Passage given —
CHAPTER 22- Worked Out Examples

     Example: 1   

Sketch the graph of f\left( x \right) = {x^6} - 3{x^4} + 3{x^2} - 5.
Solution: 1

  • The domain is obviously \mathbb{R}
  • f(x) is an even function
  • Since f(x) is a polynomial function, it is continuous and differentiable on \mathbb{R}.
  • It is obvious that there are no asymptotes to f(x)
  • f'\left( x \right) = 6{x^5} - 12{x^3} + 6x
     = 6x\left( {{x^4} - 2{x^2} + 1} \right)
     = 6x{\left( {{x^2} - 1} \right)^2}
    f'\left( x \right) = 0\,\,{\rm{for}}\,\,x = 0, \pm 1
    f''\left( x \right) = 6\,{\left( {{x^2} - 1} \right)^2} + 24{x^2}\left( {{x^2} - 1} \right)

Tasks to perform —
(a) For the worked example above, decide whether each statement agrees with it: (i) f(x) is an odd function; (ii) f(x) has no asymptotes; (iii) f(x) is continuous and differentiable. Answer yes or no for each and quote the words that decide it.
(b) According to the worked example above, why is f(x) continuous and differentiable?
(c) Carry on the worked example about sketching the graph of f(x) from the point where it stops.

Information shown —
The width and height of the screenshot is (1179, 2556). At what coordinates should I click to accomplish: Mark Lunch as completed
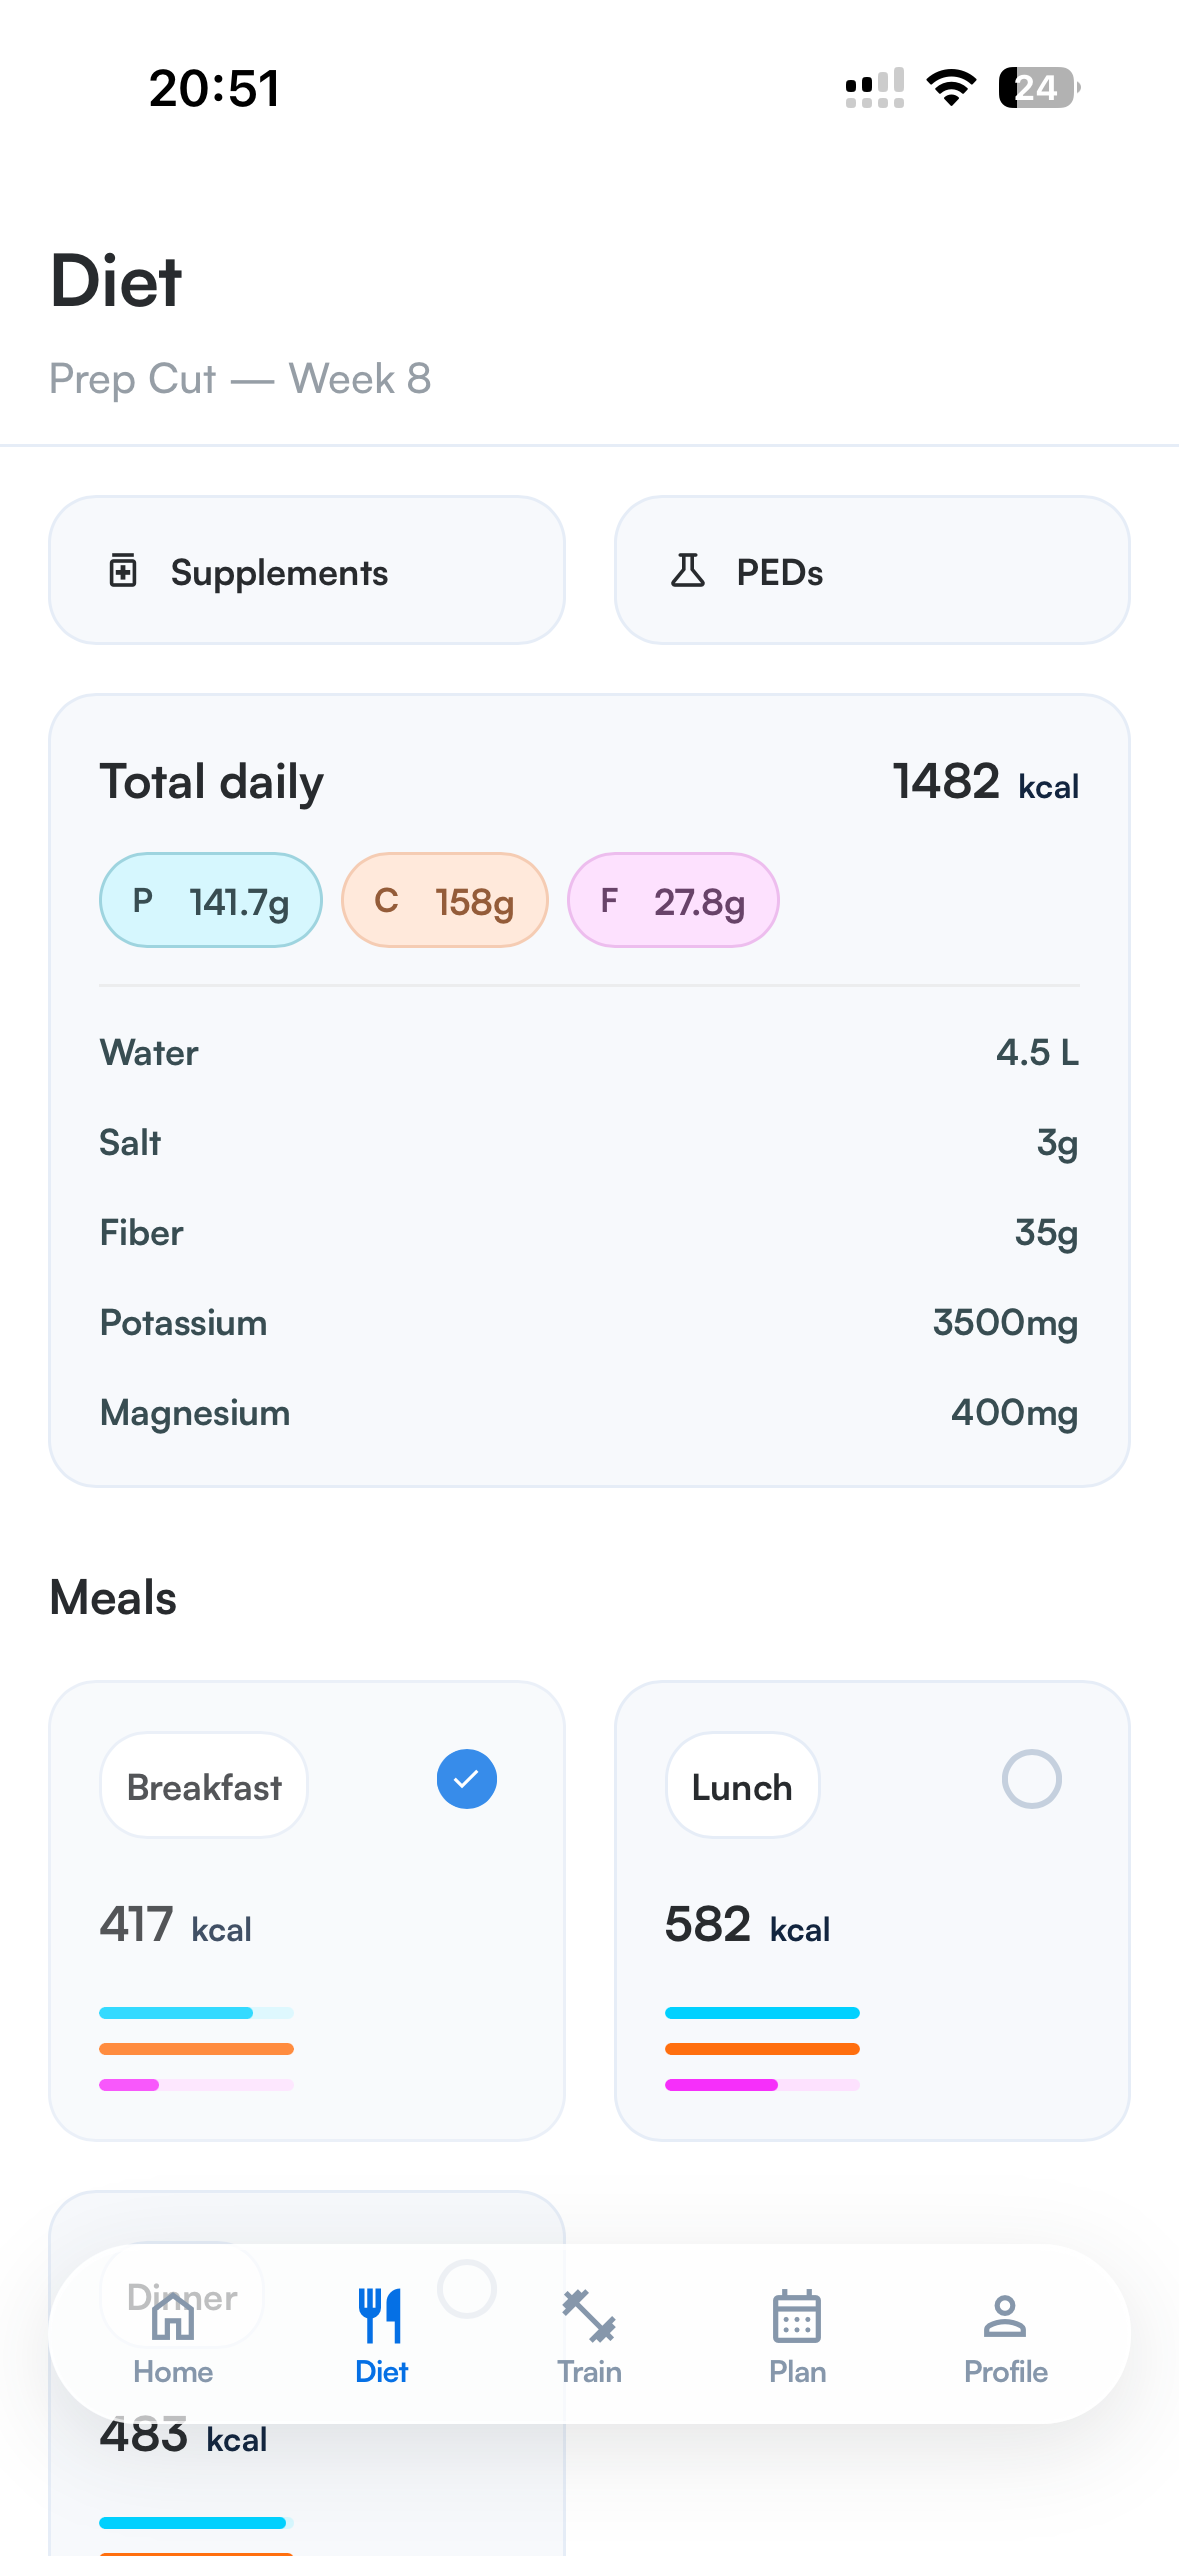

Task-by-task results —
(a)
(i) No: "f(x) is an even function"
(ii) Yes: "It is obvious that there are no asymptotes to f(x)"
(iii) Yes: "it is continuous and differentiable"

(b) Because f(x) is a polynomial function.

(c)
     = \left( {{x^2} - 1} \right)\left\{ {6\left( {{x^2} - 1} \right) + 24{x^2}} \right\}
     = \left( {{x^2} - 1} \right)\left( {30{x^2} - 6} \right)\ldots(i)
     = 6\left( {5{x^4} - 6{x^2} + 1} \right)
    f''\left( 0 \right) = 6,\,\,f''\left( { \pm 1} \right) = 0
    x = 0 is a point of local minimum and x =  \pm 1 are points of inflexion (verify that f''(x) does not change sign as x crosses  \pm 1) .
    Now, f'\left( x \right) > 0\,\,{\rm{if}}\,\,x > 0 and f'\left( x \right) < 0 if x < 0. Therefore, f\left( x \right)decreases on \left( { - \infty ,0} \right) and increases on \left( {0 - \infty } \right) There is one more important fact we must take into account. f''\left( x \right) has roots  \pm 1 and additionally,  \pm \dfrac{1}{{\sqrt 5 }} (from (i)).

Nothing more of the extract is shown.